[Dataset items]
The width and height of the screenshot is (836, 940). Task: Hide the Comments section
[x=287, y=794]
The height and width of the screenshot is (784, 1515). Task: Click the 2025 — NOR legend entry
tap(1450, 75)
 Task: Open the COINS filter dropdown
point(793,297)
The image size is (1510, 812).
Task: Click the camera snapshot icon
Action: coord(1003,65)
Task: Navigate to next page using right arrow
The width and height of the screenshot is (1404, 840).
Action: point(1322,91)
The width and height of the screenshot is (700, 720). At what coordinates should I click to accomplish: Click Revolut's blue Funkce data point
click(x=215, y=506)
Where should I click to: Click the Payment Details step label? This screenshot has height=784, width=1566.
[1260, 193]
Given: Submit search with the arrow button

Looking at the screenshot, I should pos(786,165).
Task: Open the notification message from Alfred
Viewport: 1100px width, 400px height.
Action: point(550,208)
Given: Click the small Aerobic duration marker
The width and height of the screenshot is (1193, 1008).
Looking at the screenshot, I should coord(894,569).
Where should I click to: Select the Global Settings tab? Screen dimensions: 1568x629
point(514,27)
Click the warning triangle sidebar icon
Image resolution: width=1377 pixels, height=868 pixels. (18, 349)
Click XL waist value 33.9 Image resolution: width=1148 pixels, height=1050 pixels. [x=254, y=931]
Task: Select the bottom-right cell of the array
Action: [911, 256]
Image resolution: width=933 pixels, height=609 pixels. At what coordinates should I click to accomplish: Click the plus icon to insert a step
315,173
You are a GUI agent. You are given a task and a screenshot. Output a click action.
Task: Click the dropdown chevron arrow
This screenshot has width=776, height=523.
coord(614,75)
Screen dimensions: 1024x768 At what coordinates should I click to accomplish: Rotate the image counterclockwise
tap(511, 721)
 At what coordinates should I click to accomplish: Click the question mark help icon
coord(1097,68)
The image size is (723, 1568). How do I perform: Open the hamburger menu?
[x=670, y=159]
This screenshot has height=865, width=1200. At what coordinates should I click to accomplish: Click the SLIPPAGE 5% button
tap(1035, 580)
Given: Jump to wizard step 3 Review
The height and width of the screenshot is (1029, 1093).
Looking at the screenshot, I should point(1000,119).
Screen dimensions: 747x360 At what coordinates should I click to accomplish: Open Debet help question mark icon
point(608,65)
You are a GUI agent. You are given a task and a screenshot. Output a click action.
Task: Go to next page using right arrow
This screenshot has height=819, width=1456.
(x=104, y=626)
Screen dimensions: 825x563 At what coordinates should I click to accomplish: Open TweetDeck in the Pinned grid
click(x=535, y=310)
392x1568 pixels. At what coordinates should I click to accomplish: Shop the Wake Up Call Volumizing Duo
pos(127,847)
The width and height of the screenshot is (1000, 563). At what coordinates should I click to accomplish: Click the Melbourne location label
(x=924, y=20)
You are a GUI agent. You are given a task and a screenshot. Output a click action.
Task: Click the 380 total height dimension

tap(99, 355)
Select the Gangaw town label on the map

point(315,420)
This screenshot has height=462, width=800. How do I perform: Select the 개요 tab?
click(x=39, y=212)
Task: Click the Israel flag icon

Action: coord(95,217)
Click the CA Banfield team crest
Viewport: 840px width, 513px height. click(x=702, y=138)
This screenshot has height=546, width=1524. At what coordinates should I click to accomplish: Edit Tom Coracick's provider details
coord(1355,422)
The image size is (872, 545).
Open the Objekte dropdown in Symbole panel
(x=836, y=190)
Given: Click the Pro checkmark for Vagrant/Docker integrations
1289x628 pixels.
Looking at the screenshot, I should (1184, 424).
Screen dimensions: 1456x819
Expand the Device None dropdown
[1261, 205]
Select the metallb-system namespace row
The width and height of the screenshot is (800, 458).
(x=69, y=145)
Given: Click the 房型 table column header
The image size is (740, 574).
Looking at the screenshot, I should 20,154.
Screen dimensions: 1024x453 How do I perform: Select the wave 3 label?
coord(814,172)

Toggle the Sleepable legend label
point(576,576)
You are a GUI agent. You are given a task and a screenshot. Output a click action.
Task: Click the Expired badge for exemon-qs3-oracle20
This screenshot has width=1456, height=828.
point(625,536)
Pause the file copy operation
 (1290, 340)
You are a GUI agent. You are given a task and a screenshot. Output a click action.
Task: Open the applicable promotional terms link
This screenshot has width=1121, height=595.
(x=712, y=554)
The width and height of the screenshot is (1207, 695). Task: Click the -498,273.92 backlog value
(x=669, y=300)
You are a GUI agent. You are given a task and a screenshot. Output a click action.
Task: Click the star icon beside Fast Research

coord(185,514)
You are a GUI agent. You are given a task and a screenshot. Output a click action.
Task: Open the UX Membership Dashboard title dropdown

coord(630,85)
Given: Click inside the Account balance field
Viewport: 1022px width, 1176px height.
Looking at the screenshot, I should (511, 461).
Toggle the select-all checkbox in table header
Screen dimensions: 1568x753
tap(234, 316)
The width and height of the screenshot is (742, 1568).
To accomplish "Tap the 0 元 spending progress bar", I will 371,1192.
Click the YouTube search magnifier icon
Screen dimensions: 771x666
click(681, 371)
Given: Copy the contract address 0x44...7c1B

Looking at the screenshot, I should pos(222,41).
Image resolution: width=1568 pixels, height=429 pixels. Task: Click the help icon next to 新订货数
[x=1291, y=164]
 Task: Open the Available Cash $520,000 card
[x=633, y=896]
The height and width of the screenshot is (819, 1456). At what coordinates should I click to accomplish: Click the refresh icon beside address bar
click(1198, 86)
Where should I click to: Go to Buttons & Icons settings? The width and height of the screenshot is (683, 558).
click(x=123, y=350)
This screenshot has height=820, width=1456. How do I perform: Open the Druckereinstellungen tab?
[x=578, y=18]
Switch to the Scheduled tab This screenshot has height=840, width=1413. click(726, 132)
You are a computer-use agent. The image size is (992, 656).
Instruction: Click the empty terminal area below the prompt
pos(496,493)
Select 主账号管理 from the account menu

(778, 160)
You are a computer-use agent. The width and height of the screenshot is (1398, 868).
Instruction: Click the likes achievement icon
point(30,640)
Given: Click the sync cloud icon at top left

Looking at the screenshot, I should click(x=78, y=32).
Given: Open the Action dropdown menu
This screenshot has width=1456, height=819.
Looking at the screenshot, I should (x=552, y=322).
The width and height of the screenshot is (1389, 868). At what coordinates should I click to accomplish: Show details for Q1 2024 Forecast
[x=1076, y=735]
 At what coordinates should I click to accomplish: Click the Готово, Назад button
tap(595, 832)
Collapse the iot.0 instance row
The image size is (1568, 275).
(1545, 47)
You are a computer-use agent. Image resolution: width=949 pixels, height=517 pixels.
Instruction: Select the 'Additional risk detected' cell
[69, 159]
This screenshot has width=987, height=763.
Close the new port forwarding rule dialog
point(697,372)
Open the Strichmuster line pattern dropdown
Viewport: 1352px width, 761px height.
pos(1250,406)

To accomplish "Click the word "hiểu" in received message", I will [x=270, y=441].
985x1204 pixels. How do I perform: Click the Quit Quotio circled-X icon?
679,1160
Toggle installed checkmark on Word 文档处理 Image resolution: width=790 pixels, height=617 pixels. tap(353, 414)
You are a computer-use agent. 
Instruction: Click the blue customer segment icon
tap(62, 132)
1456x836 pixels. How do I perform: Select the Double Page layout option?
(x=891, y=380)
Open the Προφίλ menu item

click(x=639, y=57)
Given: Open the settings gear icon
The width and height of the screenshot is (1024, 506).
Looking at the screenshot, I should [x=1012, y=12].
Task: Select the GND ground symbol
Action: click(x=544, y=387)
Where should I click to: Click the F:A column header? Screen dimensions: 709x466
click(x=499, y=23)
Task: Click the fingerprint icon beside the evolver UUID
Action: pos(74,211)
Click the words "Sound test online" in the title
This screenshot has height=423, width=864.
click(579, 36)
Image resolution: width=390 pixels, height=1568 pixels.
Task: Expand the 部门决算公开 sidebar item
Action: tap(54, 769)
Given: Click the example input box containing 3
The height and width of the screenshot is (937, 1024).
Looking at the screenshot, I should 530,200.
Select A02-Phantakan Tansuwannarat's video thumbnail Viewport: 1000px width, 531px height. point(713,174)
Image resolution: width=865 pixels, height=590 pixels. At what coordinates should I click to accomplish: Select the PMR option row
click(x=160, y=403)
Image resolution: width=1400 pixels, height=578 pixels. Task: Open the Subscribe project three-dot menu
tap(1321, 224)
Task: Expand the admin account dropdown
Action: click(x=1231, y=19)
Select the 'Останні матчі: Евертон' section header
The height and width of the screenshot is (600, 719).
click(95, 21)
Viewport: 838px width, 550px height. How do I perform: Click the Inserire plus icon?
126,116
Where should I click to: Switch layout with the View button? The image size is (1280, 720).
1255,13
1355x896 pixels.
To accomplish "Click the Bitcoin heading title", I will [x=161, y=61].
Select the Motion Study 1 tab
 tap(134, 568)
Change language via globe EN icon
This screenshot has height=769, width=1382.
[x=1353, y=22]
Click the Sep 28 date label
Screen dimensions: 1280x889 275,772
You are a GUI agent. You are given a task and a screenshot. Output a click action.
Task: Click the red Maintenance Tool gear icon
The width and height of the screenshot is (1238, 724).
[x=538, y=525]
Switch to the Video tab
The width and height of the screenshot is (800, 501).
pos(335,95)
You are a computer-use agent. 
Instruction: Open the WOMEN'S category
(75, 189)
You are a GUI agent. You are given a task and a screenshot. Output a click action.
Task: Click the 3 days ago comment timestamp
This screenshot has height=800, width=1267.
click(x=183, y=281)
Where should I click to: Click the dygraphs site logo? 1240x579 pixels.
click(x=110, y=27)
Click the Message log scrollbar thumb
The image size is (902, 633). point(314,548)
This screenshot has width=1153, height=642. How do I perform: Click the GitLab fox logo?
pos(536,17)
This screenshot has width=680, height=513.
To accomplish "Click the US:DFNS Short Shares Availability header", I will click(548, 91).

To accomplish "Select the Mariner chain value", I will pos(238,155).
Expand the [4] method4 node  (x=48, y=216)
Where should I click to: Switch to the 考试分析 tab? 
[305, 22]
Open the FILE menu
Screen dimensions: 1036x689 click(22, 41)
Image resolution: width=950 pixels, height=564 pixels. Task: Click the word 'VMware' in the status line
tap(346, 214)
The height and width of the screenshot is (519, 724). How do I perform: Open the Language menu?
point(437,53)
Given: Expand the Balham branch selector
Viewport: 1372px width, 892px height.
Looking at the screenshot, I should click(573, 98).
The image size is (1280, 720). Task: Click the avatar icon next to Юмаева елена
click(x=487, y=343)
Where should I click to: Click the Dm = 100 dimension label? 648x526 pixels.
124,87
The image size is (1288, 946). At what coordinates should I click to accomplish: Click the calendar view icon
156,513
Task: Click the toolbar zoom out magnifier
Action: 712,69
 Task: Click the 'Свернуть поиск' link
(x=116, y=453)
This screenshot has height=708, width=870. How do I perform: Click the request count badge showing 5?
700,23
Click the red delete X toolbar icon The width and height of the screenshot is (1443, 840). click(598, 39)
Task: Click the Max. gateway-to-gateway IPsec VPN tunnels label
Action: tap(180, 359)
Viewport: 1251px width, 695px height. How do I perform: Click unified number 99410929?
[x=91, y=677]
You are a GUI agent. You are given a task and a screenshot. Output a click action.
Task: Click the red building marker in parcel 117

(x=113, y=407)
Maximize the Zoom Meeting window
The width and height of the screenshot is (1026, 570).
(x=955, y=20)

* _PROMPT_
Rewrite the material from the line with "I will pos(238,155)." to the line with "point(437,53)", both included, as a numbered list, dropping any blank lines.

* _FINISHED ANSWER_
1. To accomplish "Select the Mariner chain value", I will pos(238,155).
2. Expand the [4] method4 node  (x=48, y=216)
3. Where should I click to: Switch to the 考试分析 tab? 
4. [305, 22]
5. Open the FILE menu
6. Screen dimensions: 1036x689 click(22, 41)
7. Image resolution: width=950 pixels, height=564 pixels. Task: Click the word 'VMware' in the status line
8. tap(346, 214)
9. The height and width of the screenshot is (519, 724). How do I perform: Open the Language menu?
10. point(437,53)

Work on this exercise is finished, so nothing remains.